= Realtek Remote Control Protocol =

Internet protocol

The Realtek Remote Control Protocol (RRCP), developed by Realtek, is an application layer protocol, running directly over Ethernet frames. The main idea behind this protocol is to allow direct access to the internal register of an Ethernet switch controller (ASIC) over an Ethernet network itself. This approach allows to avoid cost of including a processor, RAM, flash memory, etc. in a managed Ethernet switch. Instead, all "intelligence" is targeted to reside in a nearby computer, running special RRCP-aware Ethernet switch management software.

All RRCP packets are transmitted as Ethernet frames with EtherType 0x8899. Details on the RRCP protocol are listed in the datasheets of some Realtek ASICs with RRCP support, including RTL8324BP and
RTL8326. RRCP packet types are the following:

- Hello – used to initiate a scan for RRCP-capable switches in a network segment, and to fetch some of their parameters.
- Hello reply – sent by an RRCP-capable switch as a response to a valid "Hello" packet. Contains some their parameters, such as IDs, and MAC addresses.
- Get – used to fetch the value from an internal register of the switch controller.
- Get reply – sent by an RRCP-capable switch as a response to a valid Get packet. Contains requested register number and value, that was read from it.
- Set – used to set an internal switch controller's register to a certain value. Contains register number and a value to be written to register. No acknowledgment is generated by a switch.
- Loop Detect packet – not a part of RRCP protocol itself, but is closely associated, being an underlying mechanism for a simplified Spanning Tree Protocol substitute in RRCP-capable switch controllers.
- Echo request – not a part of RRCP protocol itself, but is closely associated, being an underlying mechanism for a Layer-2 analog of ICMP Echo request (Type 8) message in RRCP-capable switch controllers.
- Echo reply – not a part of RRCP protocol itself, but is closely associated, being an underlying mechanism for a Layer-2 analog of ICMP Echo reply (Type 0) message in RRCP-capable switch controllers.

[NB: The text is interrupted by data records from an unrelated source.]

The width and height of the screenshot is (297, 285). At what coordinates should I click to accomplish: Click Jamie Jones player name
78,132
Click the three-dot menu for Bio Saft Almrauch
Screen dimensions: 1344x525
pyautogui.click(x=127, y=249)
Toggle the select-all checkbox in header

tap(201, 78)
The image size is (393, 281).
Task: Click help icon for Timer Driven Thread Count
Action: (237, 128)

Currently, RRCP protocol is officially working on Realtek's RTL8316BP, RTL8318P and RTL8324P switch controller chips. Unofficially, it also found to be working on RTL8316B, RTL8324, RTL8326 and RTL8326S.

There are two software suites that are able to communicate with RRCP-capable switches. First is Realtek's own WinSmart utility and Vendor-derived variants from it. Second is the OpenRRCP open-source project. Additionally, tcpdump has an interpreter for RRCP packets.